>>>
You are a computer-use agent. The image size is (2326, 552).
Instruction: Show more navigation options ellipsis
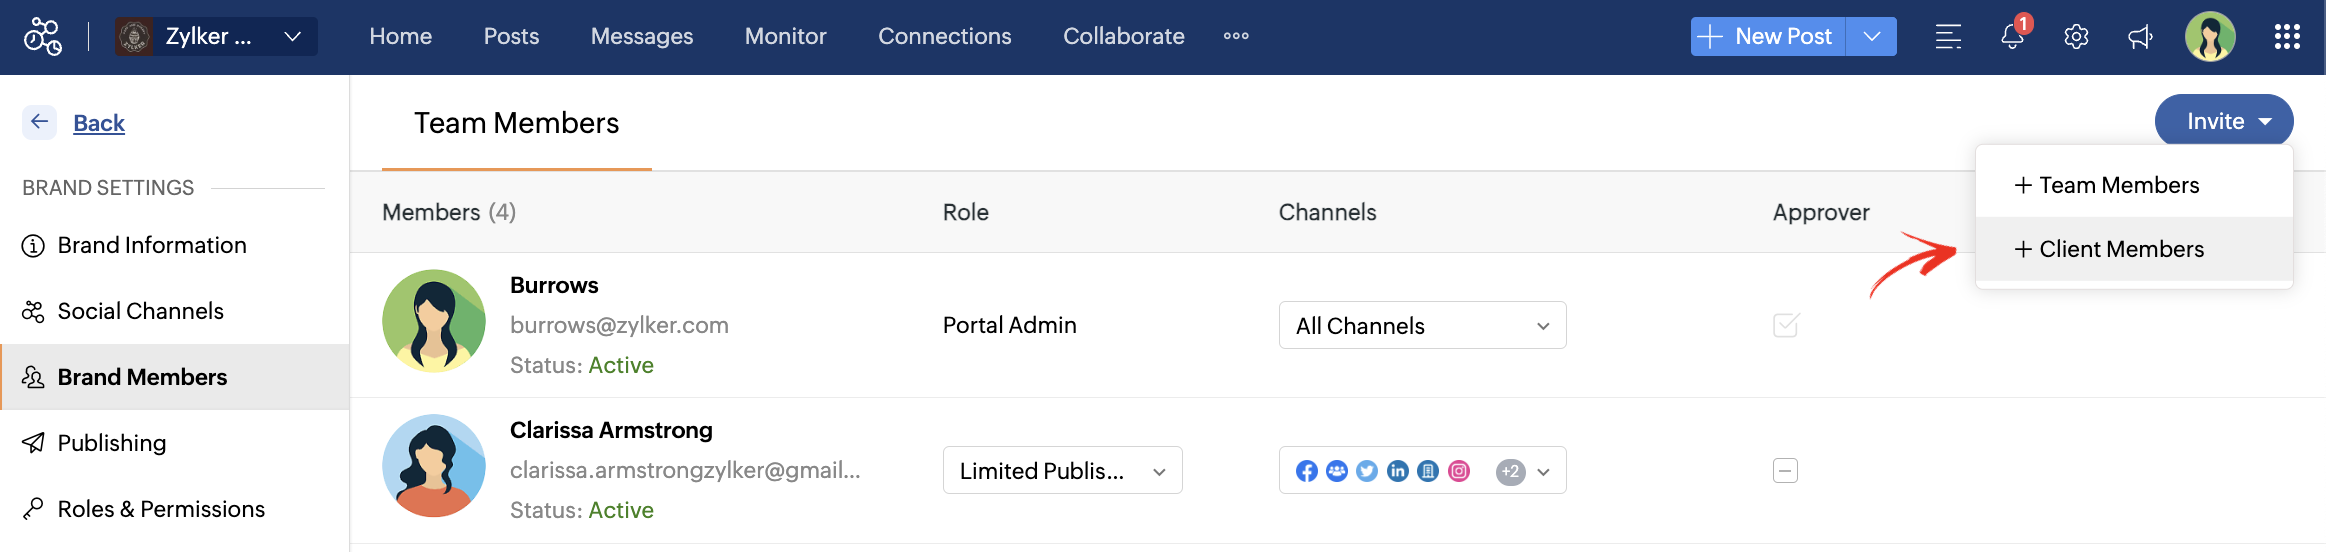point(1236,36)
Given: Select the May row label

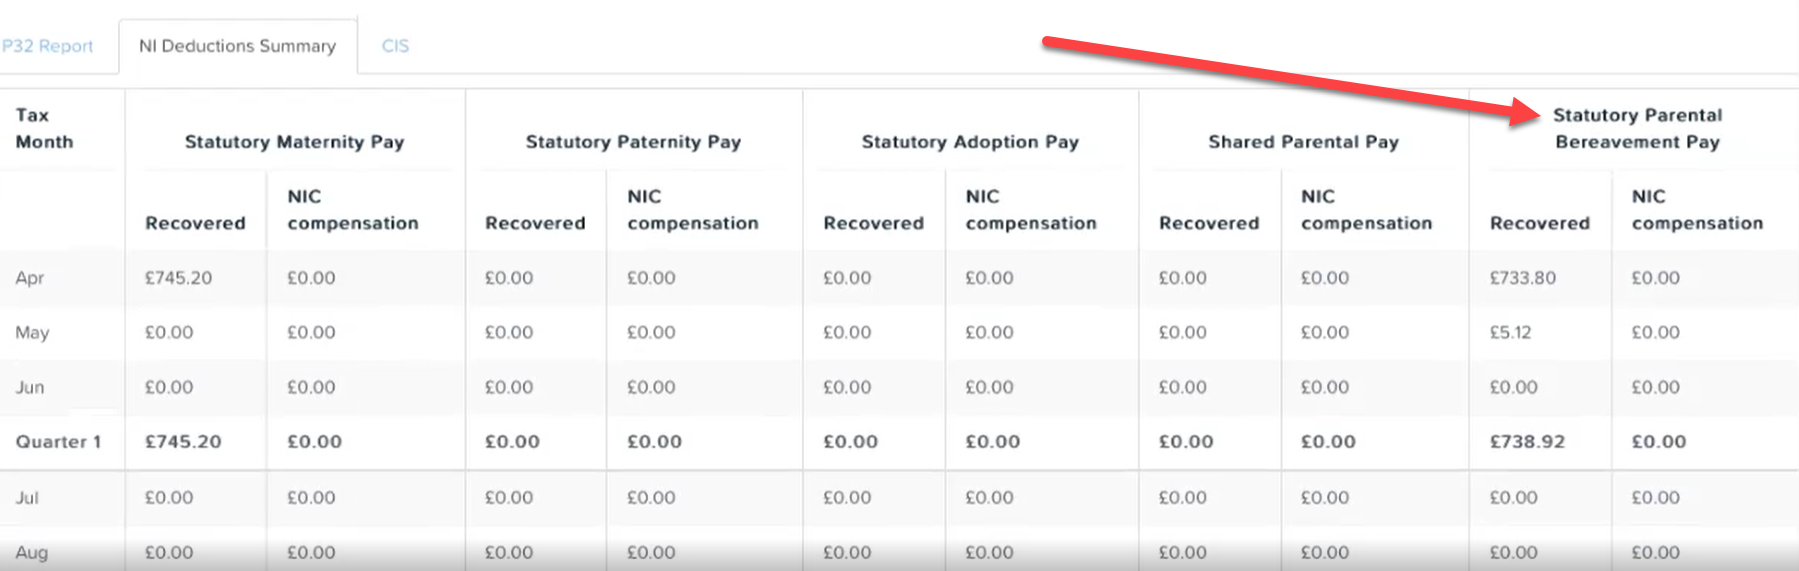Looking at the screenshot, I should [32, 332].
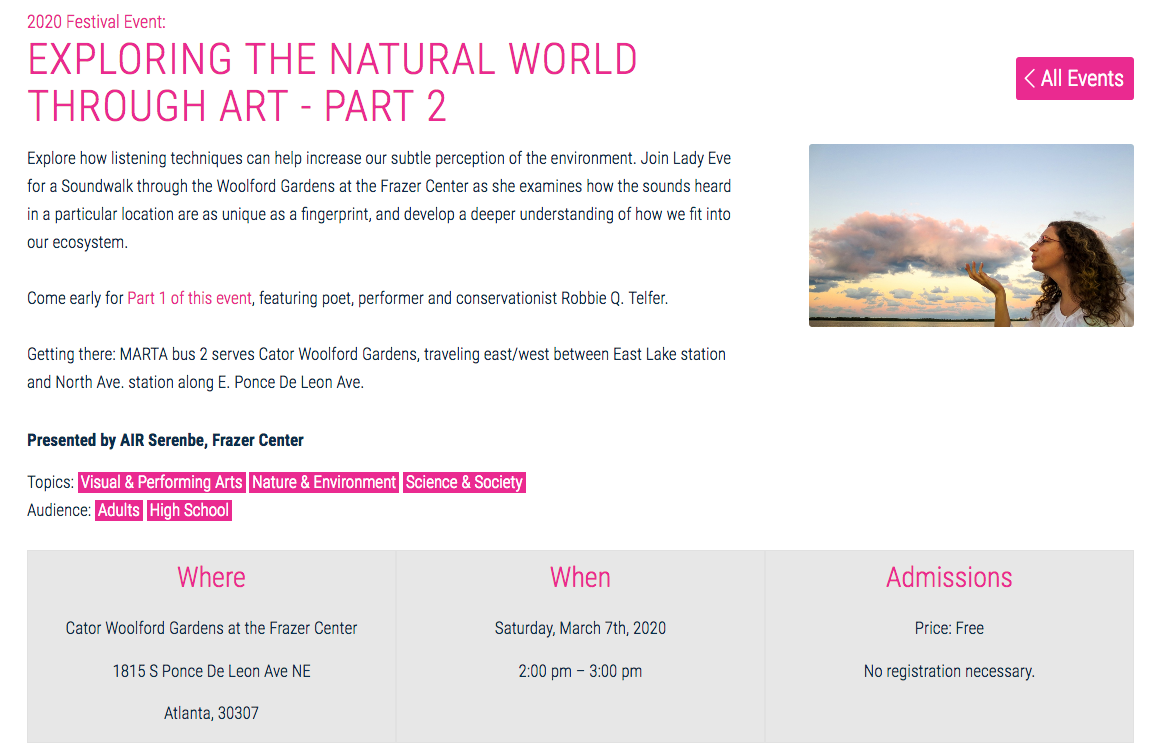Click the When section heading
Screen dimensions: 1163x754
(580, 577)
<<<
**What to do:**
The copy must match the listing above exactly but contain no pictures.

**Problem solution:**
You are a computer-use agent. The image size is (2326, 552).
Instruction: Show more navigation options ellipsis
point(1236,36)
Given: Select the May row label

Looking at the screenshot, I should [32, 332].
Click the When section heading
Screen dimensions: 1163x754
(580, 577)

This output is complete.